Из кабины летающей сковородки волжского автозавода мы с Онже засматриваемся на гряды выстроившихся вокруг резиденций. Они будто сошли с обложки гламурных журналов или из фильмов про людей, воплотивших в жизнь самую практичную и приземленную американскую грезу. IF YOURE SO SMARTSHOW ME YOUR MONEY! подмигивают нам видеокамеры наблюдения, кукарекают с крыш особняков декоративные флюгерки-петушки, шелестят по-английски газоны с анемичной ненатурального цвета травой.
Маячками святого Эльма огни красивой обеспеченной жизни ориентируют наш с Онже дальнейший маршрут. Мы летим в другую, параллельную реальность, обитатели которой живут вдали от неприглядной землянской действительности, отделенной от них загадочной лентой Мебиуса-Кийосаки и непреодолимым пространственно-временным континуумом кирпичных заборов. Что нас ждет в этой параллельной реальности, пока сложно представить. Но природная интуиция шепчет мне в ухо: вас ждут УМОПОМРАЧИТЕЛЬНЫЕ открытия.
Зеленая магистральная туба шоссе сменяется розовато-красной трубкой проезда, а та вскоре плавно перетекает в изгибающуюся кофру проулка. Мы, наконец, останавливаемся подле узорчатых лаковых ворот, воткнутых посреди резной деревянной ограды.
На моей памяти Онже всегда селился в самых захудалых дырах, какие только можно снять на Бабловке за пятьсот-шестьсот баксов в месяц. Преимущественно, дачи обедневших деятелей советской науки либо домики ветеранов Афгана. Заброшенные хозяевами лачуги, на которые тошно смотреть в блеске окружающего великолепия. Но ЭТО???
Да нет, ты че! смущается Онже, глянув вслед за мной на домину, гордо вздыбленную над высоким забором. Этот дом хозяйка за пять штукарей грина в месяц сдает. А сама живет вместе с нами вооон в той халупе.
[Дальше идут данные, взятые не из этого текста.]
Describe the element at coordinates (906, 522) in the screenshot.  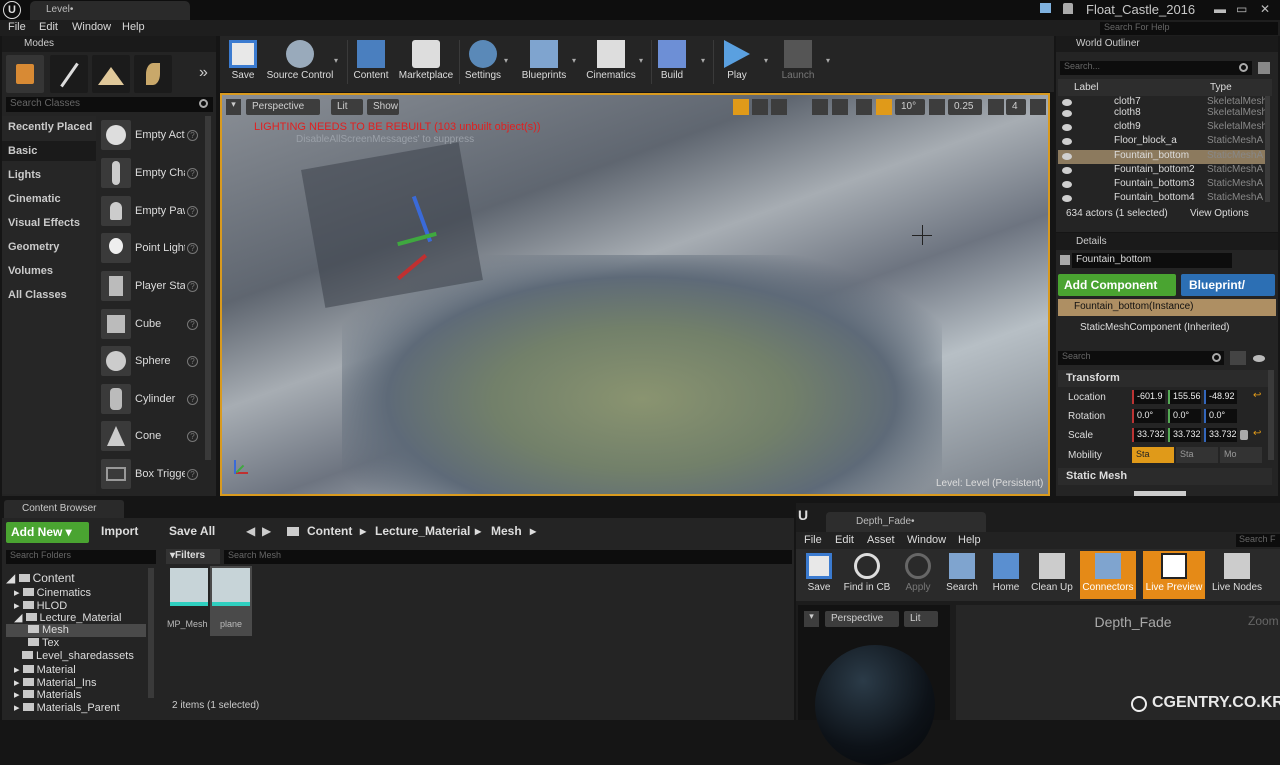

Мы на первом этаже, она на втором. Жадная как завхоз в козлином отряде: копейки лишней не упустит. Только денег поднимет, сразу новую хату на районе отстраивает под сдачу, понимаешь? Сама в говне жить готова, только бы к сокровищам своим не притронуться!
Пока мы загоняем машину за ворота и продираемся в темноте по участку, Онже сетует на хозяйку. Та неделями не вывозит канализацию, чтобы за вывоз платили одуревшие от вони жильцы, требует дополнительных плат за парковку машины на ее участке, пользование посудой и холодильником, а дома разводит такой свинарник, что при всем внешнем лоске жить приходится в изрядно гнусных условиях.
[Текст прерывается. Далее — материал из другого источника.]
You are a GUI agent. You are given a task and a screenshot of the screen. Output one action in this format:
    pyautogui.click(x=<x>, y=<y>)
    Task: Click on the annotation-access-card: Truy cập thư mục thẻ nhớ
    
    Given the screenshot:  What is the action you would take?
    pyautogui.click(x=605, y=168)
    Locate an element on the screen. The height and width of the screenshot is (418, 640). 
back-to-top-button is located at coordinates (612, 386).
Время к утру. Накатывает усталость, и мы откладываем все разговоры назавтра. Стараясь не потревожить спящую онжину супругу, мы проникаем в жилую комнату, где Онже наощупь разбирает мне куцее прокрустово кресло, на создание которого (судя по его длине в разложенном виде), советских мебельщиков вдохновляли гравюры на тему средневековых дознаний. На этом пыточном инструменте мне придется провести еще не одну душную ночь, прежде чем я надолго потеряю сон и желание спать.
4. Пристанище
Здешняя кухня напоминает мне мою комнату в периоды затяжных осенних депрессий. На полках бардак и срач, мойка забита грязной посудой, на сломанном пластмассовом крючке висит черное от грязи зеленое полотенце. Ко всему прочему в доме едва уловимо разит выгребной ямой.